No-one should be surprised by Mr Trump's announcement that the US will quit the Trans-Pacific Partnership trade deal on his first day in the White House in January.
On the campaign trail he regularly said he was against the deal.
So Asian leaders have had some time to prepare for this news - but that is not to say Mr Trump's decision will not sting.
And it may have lasting economic and political repercussions.
Earlier this year, Singapore's Prime Minister Lee Hsien Loong, speaking at the White House, said that "in terms of America's engagement of the region, you have put a reputation on the line" and warned what may happen to the US should it decide to pull out of the agreement.
"If, at the end, waiting at the altar, the bride doesn't arrive, I think there are people who are going to be very hurt, not just emotionally but really damaged for a long time to come," he said.
It is no wonder that Asian countries are annoyed, to say the least. The demise of the TPP is a "major blow" to economic prospects for emerging Asia, as research house Capital Economics puts it.
Seven Asia-Pacific countries had signed up to the deal - Japan, Singapore, Vietnam, Malaysia, New Zealand, Australia and Brunei - along with the US, Canada, Mexico, Chile and Peru.
In simple terms, under the deal, countries would be able to sell their products to one another with low or no tariffs on them.
Tariffs are taxes that nations apply to one another's goods to stop them from becoming too cheap and killing domestic industries. In theory, this would bring down the cost of goods for consumers and allow businesses to access new markets.
But Mr Trump and his supporters say that the TPP hurts American jobs and industry and that the US should sign bilateral trade deals with its partners.
Let's take a look at who stands to lose in Asia from TPP's demise.
Singapore was one of the co-founders of the TPP's predecessor and was a big backer of the deal in the region.
The small island state relies on trade for its economy to grow. It is also home to one of the biggest ports in the region and was hoping to benefit from an increase in services such as shipping and trade financing that it was expecting to see from an increase in regional and global trade.
According to this study by the Petersen Institute, Vietnam was expected to benefit the most from the TPP because it is still a relatively closed economy and through this trade deal it would have gained tariff-free access for its rice, seafood, textiles and low-end manufactured goods.
Some estimates say Vietnam could have enjoyed a 10% boost to its economy by 2025 under the TPP.
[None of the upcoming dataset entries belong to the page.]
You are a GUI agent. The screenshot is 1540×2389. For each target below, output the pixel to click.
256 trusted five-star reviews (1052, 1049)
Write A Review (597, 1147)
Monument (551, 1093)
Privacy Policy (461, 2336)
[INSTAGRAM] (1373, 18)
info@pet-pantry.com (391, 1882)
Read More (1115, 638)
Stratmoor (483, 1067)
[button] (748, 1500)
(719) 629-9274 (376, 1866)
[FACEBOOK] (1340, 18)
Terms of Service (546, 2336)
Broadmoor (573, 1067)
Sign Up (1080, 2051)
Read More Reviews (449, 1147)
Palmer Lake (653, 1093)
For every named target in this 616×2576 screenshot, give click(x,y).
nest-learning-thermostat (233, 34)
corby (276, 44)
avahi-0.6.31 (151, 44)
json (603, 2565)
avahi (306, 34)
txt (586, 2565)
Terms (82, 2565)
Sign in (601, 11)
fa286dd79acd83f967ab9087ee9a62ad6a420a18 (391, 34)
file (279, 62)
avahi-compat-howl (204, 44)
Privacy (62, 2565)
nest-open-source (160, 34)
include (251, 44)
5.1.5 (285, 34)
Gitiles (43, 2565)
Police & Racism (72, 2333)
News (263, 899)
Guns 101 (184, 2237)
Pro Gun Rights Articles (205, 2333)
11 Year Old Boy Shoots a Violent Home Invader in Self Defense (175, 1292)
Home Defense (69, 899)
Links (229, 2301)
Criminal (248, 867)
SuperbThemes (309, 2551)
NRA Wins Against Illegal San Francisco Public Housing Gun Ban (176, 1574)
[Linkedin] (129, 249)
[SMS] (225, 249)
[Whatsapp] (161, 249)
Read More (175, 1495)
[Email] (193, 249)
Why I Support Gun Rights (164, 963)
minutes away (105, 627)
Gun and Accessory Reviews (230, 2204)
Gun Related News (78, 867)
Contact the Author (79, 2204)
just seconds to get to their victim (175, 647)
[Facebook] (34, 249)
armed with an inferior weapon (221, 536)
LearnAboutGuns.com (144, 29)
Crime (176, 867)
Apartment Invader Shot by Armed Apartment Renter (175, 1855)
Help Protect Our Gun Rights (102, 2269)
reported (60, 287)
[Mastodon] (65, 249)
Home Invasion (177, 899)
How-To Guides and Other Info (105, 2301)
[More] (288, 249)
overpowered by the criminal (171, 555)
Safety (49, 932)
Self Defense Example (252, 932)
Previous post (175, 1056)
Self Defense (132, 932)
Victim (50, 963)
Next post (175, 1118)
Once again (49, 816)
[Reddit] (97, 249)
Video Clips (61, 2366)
According to that same Petersen study, Malaysia's economy could have grown by 5.5% in the same period because of the TPP. Under the deal, it was set to get access to the US for its palm oil exports, but at the same time under the rules of the agreement it had to agree to higher international labour standards.
This then was the central premise of the US-backed TPP: join our party, we'll all get rich together and we'll all abide by international standards. Everybody wins.
In another study, the Petersen Institute has outlined that the TPP would have created a global annual benefit of $295bn (£236bn) for the world economy.
Benefit for China?
Of course projections are simply that and are often optimistic at best. But even if you take the worst case scenario and go with half that amount, that is still a lot of trade.
Some Asian countries have reacted to Mr Trump's announcement by saying that they will go it alone - but frankly without the biggest player at the party, it is hard to see how it will be a meaningful agreement.
There is one country though that could benefit from the death of the TPP.
As my colleague Carrie Gracie writes, China is well placed to step into the US's global footprint with both its regional trade deal alternative - the Regional Comprehensive Economic Partnership deal - and its massive and expensive One Belt One Road initiative, which aims to build roads, ports and highways through much of Asia.
This is typically the role the US has played in the past few decades in Asia through its financial bodies and global institutions.
According to some analysts, China has been playing what some call the "New Great Game" in Asia - a reference to the power rivalry we saw in the 19th century in Central Asia - and will grab any opportunity it can find to increase its influence in the region.
Mr Trump may have just handed Beijing just the chance for which it has been looking.